Entonces, narraban su historia y todos se quedaban asombrados al escucharla. Comprobaban la fuerza que puede llegar a contener un deseo, por más que éste parezca imposible.
– ¿Cómo es el Sur? -preguntó alguna vez un niño que temblaba de curiosidad al oír sus palabras.
Y entonces Windumanoth hablaba del frescor de los árboles frutales, del azul intenso del mar, de la alegría
de las gentes que habitaban aquellas tierras y de sus risas. También hablaba de la esperanza. Una esperanza que en realidad era la suya, su deseo de regresar a un tiempo que se le presentaba lleno de sueños posibles y alejado de todos los temores que había conocido en las tierras de Lines.

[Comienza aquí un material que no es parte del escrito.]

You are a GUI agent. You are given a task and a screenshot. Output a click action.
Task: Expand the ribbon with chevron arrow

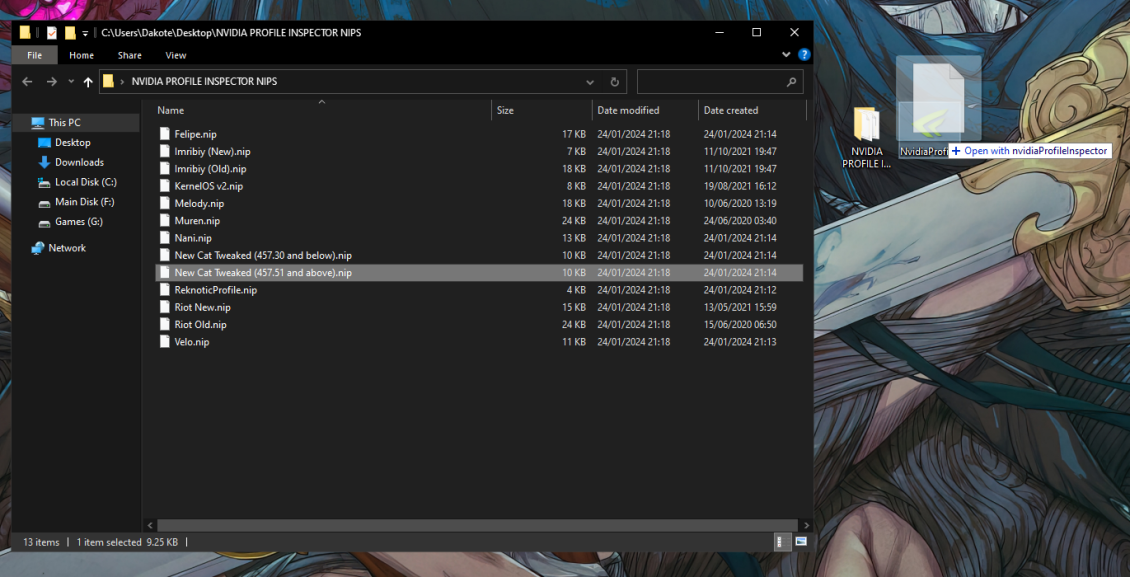[788, 55]
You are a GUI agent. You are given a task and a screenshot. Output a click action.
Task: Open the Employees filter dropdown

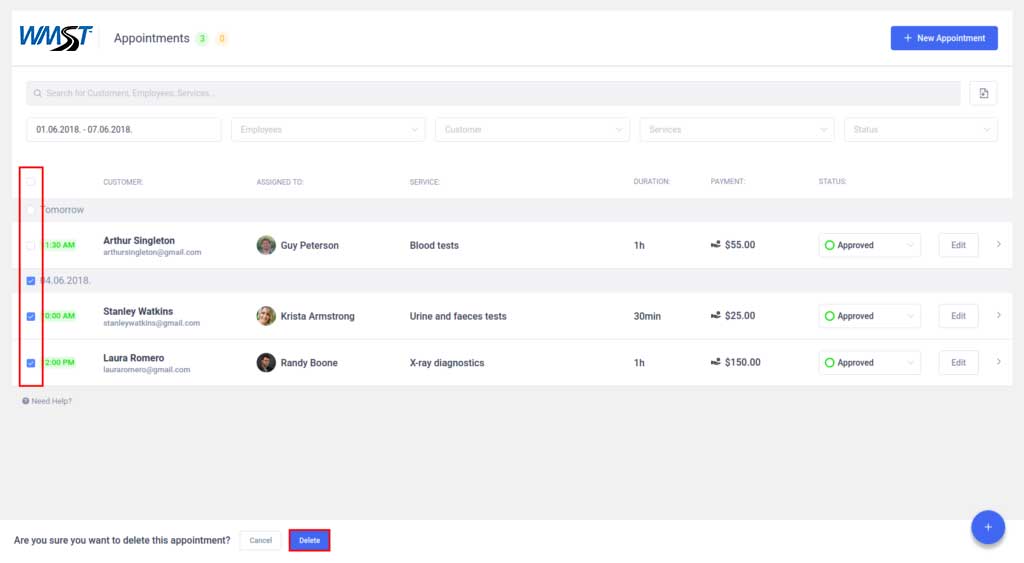[x=328, y=130]
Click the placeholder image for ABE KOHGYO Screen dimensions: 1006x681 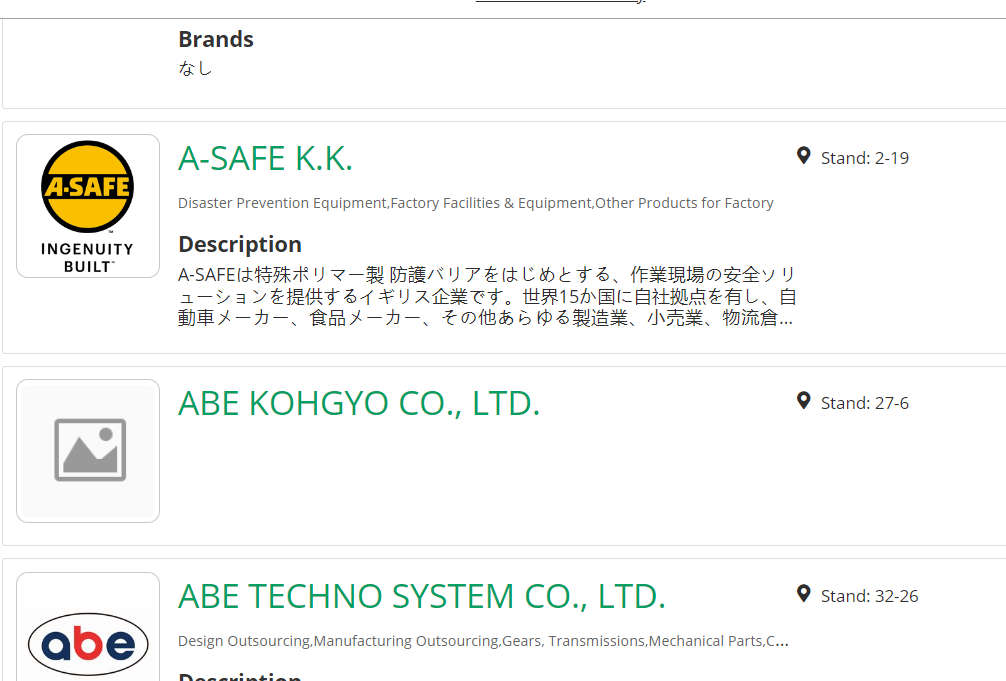(88, 451)
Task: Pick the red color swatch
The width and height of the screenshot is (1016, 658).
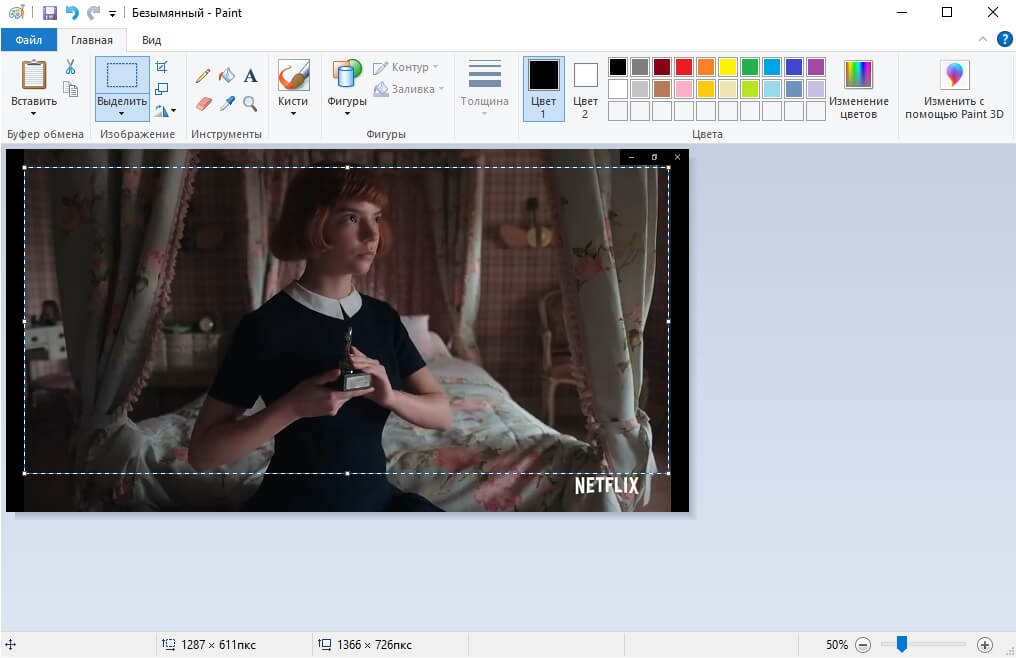Action: (x=684, y=67)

Quizá fuera por eso por lo que en todas las casas habitadas que encontraron en el bosque, Aranmanoth y Windumanoth hallaron cobijo y alimento. Descubrieron lo que es la generosidad de las gentes sencillas, su nobleza y su curiosidad, y éstas se prendaban de la belleza de los dos muchachos, y sobre todo, de sus palabras. Al amanecer, cuando reanudaban su marcha, les despedían con la esperanza de volver a verles algún día, cuando sus deseos se hubieran realizado.